But if France has ruled out a prompt resumption, Germany has got on with its Bundesliga and England, Spain and Italy are among those who have given the green light for domestic tournaments to restart, quite obviously without fans in the stands.

A few Asian nations have gone the same way too, and no matter where the purported itch for the putatively Beautiful Game manifests itself, the rationale cited for the hurriedly organised comeback is that there is so much money staked on this that you can hardly give up on it, whatever the circumstances.

In our cricket, the same logic is trotted out for the Indian Premier League of the game’s Twenty20 version, where money is spent by those in possession of it like water. Barring exceptions, all the world’s front-rank cricketers, including high-profile Australians, have clamoured, probably not without promptings, for it to replace the T20 World Cup, which Australia is scheduled to host later this year.

Given that the IPL too anticipates an edition which will not throw the gates open to the glam-relishing enthusiasts, pro sport seems to transmit quite a sufficiency of signals that it can be happily shot of the bothersome element called bums on bleachers ~ the big money comes from sponsors and television ~ in the post-Covid 19 age.

Which is why we endure this bizarre spectacle, on the one hand, of the statistical burgeoning of the coronavirus’ victims ~ patients, the dead ~ in so many places and sport’s growing self-assertiveness in terms of claiming its own territory, on the other. It’s more surprising that it gets its way all right, its critics ending up on its side.

- _Dataset records_:
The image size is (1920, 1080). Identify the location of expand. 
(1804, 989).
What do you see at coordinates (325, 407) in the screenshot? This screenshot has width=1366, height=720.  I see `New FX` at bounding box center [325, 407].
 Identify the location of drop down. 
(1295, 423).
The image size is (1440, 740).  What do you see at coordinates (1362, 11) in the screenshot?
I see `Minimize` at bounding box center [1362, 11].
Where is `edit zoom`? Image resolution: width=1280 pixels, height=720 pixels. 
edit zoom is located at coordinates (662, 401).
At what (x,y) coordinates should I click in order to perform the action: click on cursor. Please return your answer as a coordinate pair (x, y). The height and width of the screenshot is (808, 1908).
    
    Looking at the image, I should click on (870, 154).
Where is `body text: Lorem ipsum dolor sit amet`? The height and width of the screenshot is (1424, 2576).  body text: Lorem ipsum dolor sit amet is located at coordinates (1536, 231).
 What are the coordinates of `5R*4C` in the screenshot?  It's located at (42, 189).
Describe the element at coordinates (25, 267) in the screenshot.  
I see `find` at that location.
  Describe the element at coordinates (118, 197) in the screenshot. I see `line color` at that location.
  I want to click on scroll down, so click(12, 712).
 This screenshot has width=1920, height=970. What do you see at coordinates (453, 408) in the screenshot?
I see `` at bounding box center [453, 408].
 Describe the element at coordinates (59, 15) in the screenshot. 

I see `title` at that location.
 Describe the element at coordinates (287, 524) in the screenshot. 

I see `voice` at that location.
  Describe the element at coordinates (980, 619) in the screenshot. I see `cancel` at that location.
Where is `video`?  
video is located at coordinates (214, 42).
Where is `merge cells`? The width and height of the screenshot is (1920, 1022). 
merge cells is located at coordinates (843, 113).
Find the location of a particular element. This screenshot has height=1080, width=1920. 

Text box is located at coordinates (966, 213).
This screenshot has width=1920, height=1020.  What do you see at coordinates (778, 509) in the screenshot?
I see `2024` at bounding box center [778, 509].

- _Work request A_: Please retype everything in the piece on sport restarting from "In our cricket, the" down to "post-Covid 19 age.".
- _Work request B_: In the piece on sport restarting, shorten the paragraph that begins "In our cricket, the same logic" while keeping its main facts.
- _Work request C_: According to the piece on sport restarting, where does the big money in pro sport come from?

- _Reply A_:
In our cricket, the same logic is trotted out for the Indian Premier League of the game’s Twenty20 version, where money is spent by those in possession of it like water. Barring exceptions, all the world’s front-rank cricketers, including high-profile Australians, have clamoured, probably not without promptings, for it to replace the T20 World Cup, which Australia is scheduled to host later this year.

Given that the IPL too anticipates an edition which will not throw the gates open to the glam-relishing enthusiasts, pro sport seems to transmit quite a sufficiency of signals that it can be happily shot of the bothersome element called bums on bleachers ~ the big money comes from sponsors and television ~ in the post-Covid 19 age.

- _Reply B_: Cricket uses the same money argument for the Indian Premier League, the Twenty20 competition where wealthy backers spend freely. With few exceptions, the world's top cricketers, high-profile Australians among them, have pushed, probably with some prompting, for the IPL to replace the T20 World Cup that Australia is due to host later this year.

- _Reply C_: It comes from sponsors and television.